Exercise materials>

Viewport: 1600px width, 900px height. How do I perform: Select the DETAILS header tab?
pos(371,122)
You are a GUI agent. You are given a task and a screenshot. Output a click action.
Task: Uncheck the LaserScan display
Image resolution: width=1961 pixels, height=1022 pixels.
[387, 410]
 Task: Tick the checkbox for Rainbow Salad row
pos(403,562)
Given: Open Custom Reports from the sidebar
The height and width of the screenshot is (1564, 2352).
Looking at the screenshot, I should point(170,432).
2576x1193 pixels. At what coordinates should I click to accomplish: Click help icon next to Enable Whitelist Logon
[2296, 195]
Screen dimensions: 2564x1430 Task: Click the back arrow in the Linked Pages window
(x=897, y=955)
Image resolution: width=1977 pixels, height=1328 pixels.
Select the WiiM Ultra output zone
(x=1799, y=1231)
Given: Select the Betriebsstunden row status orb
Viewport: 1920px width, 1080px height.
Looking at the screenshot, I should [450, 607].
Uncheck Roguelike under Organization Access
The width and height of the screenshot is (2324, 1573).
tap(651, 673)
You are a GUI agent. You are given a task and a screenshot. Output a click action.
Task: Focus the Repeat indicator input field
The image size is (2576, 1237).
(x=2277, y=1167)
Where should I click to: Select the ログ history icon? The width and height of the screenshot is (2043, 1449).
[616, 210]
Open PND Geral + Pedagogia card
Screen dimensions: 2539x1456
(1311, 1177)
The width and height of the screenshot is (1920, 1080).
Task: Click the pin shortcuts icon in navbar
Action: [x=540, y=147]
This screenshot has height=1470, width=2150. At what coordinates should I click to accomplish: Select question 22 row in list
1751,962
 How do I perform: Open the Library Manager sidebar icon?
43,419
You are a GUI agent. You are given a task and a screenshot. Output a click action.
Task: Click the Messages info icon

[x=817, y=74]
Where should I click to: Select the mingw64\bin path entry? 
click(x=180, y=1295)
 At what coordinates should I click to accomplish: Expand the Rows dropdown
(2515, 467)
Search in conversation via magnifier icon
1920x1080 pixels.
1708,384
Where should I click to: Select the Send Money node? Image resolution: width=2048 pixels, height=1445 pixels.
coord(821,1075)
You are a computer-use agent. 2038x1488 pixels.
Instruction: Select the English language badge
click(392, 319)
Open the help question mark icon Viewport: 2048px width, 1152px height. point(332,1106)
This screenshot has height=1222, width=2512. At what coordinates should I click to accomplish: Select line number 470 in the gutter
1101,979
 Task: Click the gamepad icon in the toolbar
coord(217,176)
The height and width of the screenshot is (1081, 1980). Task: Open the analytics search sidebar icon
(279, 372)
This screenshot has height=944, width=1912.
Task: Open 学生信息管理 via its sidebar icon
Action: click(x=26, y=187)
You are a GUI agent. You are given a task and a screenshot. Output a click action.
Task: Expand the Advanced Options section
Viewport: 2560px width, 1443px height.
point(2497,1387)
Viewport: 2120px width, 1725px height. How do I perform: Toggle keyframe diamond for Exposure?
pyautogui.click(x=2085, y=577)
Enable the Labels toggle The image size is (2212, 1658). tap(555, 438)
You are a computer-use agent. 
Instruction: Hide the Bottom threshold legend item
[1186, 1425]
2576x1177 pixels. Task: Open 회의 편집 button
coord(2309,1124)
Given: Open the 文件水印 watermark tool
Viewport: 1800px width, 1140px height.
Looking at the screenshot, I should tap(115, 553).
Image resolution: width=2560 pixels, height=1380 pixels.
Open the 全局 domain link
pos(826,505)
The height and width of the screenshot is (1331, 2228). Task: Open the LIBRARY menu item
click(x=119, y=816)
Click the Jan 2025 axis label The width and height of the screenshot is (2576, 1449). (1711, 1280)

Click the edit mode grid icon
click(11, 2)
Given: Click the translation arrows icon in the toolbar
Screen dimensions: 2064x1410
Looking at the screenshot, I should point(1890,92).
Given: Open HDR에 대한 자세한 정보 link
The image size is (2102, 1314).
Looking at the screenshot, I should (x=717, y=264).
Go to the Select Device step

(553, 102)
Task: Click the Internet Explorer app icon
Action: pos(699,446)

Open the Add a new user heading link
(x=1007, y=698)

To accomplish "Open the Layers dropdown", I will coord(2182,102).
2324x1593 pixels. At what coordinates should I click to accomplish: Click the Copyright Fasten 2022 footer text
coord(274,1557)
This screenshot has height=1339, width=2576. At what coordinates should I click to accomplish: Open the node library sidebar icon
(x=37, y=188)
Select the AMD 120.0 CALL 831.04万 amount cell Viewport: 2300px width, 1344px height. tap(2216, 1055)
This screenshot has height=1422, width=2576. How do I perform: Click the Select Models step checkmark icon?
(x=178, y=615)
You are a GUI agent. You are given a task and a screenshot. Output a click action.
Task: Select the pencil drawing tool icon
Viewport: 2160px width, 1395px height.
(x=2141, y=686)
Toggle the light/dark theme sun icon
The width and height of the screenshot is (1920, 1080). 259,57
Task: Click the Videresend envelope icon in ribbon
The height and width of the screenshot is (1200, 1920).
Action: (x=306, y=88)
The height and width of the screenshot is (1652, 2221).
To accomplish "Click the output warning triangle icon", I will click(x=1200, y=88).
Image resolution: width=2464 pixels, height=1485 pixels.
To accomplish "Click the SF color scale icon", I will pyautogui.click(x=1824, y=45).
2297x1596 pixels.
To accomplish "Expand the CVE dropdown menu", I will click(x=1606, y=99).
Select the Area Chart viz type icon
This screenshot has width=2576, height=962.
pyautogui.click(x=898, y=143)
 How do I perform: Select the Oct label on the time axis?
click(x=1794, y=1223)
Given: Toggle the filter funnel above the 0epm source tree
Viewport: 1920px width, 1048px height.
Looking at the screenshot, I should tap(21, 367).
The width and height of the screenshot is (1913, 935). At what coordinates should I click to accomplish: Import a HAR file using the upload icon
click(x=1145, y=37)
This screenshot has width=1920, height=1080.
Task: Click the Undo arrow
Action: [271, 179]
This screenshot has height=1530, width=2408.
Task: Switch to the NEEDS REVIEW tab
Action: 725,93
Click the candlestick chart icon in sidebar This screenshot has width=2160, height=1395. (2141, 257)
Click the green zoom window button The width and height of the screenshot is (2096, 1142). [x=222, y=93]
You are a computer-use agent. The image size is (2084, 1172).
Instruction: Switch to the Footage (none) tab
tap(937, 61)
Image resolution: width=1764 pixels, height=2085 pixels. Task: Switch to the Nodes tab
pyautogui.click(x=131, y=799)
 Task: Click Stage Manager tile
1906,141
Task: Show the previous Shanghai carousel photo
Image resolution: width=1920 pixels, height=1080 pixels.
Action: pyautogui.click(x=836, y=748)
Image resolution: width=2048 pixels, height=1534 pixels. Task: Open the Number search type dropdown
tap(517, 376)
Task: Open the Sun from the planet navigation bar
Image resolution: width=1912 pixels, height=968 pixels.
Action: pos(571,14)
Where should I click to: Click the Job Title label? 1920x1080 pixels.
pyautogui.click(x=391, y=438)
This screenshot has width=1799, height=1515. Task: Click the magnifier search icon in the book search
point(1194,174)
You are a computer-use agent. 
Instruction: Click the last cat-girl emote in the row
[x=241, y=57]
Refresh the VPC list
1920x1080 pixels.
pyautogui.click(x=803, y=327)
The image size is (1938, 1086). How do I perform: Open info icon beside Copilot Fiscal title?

Problem> Every line of the entries that includes "will" must be copied into the answer.

Solution>
To accomplish "Open the Layers dropdown", I will coord(2182,102).
To accomplish "Click the output warning triangle icon", I will click(x=1200, y=88).
To accomplish "Click the SF color scale icon", I will pyautogui.click(x=1824, y=45).
To accomplish "Expand the CVE dropdown menu", I will click(x=1606, y=99).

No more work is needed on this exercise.